Let A be a set whose elements are nonempty sets, and let $$B=\bigcup_{X\in A}X$$ Then, corresponding to every function $g:A\rightarrow A$, there exists a function $g^{*}:A\rightarrow B$ such that $g^{*}(C)\in g(C)$ iff The Axiom of Choice.
I have the idea to use this:
Suppose A is a set whose elements are mutually disjoint, nonempty sets, and let $$B=\bigcup_{X\in A}X$$ Clearly $A\subseteqq P(B)$, there is a function $r:P(B)\rightarrow A$ such that $r(C)\in C$ for each $C\in P(A)$;if $C=r(A)$ , it follows immediately that C is the required.
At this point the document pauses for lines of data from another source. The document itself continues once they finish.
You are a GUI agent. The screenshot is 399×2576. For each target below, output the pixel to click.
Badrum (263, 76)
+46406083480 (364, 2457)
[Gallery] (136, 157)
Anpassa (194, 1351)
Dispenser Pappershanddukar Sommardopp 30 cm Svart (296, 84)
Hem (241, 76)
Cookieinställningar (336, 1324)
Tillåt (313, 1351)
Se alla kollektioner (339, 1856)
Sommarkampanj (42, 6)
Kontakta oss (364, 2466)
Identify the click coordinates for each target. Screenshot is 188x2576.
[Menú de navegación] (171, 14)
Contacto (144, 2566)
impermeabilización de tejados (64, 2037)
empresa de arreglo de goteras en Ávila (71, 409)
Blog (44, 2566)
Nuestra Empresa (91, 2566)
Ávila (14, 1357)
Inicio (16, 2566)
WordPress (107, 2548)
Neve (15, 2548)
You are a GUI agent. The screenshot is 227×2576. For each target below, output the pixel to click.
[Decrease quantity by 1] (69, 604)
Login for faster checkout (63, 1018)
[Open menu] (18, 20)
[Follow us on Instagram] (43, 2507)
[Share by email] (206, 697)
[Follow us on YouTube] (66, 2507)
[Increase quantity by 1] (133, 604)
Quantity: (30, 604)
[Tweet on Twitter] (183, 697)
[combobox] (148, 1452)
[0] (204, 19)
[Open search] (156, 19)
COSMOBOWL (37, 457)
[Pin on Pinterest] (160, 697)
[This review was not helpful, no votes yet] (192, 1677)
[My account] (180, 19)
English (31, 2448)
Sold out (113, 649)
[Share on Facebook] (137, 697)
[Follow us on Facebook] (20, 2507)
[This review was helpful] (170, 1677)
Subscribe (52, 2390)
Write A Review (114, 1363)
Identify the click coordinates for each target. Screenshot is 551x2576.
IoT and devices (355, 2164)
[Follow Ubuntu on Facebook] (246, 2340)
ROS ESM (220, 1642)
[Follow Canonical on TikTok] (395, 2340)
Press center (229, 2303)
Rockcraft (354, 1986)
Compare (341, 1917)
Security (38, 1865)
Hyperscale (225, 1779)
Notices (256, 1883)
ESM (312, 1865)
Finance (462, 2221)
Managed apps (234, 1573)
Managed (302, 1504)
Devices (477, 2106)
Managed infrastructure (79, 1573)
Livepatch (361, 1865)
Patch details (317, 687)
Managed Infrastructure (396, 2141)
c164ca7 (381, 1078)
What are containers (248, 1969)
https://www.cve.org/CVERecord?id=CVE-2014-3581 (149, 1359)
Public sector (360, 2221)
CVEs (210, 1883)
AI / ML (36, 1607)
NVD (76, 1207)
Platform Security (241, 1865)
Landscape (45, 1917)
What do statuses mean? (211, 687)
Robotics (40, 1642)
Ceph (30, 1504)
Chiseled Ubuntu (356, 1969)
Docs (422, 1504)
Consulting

The axiom of choice, in its simplest form, states that if $A$ is a set of non-empty sets, then there is a function $f$ with domain $A$, such that $f(X)\in X$ for all $X\in A$. Easily, the range of such $f$ is a subset of $\bigcup_{X\in A}X$, or $B$ as you denote it.
Assuming the axiom of choice, then, fix a choice function $f$ from $A$. Now for every $g\colon A\to A$ we simply define $g^*$ to be $f\circ g$.
In the other direction, pick $g$ to be the identity function to fallback to the axiom of choice itself.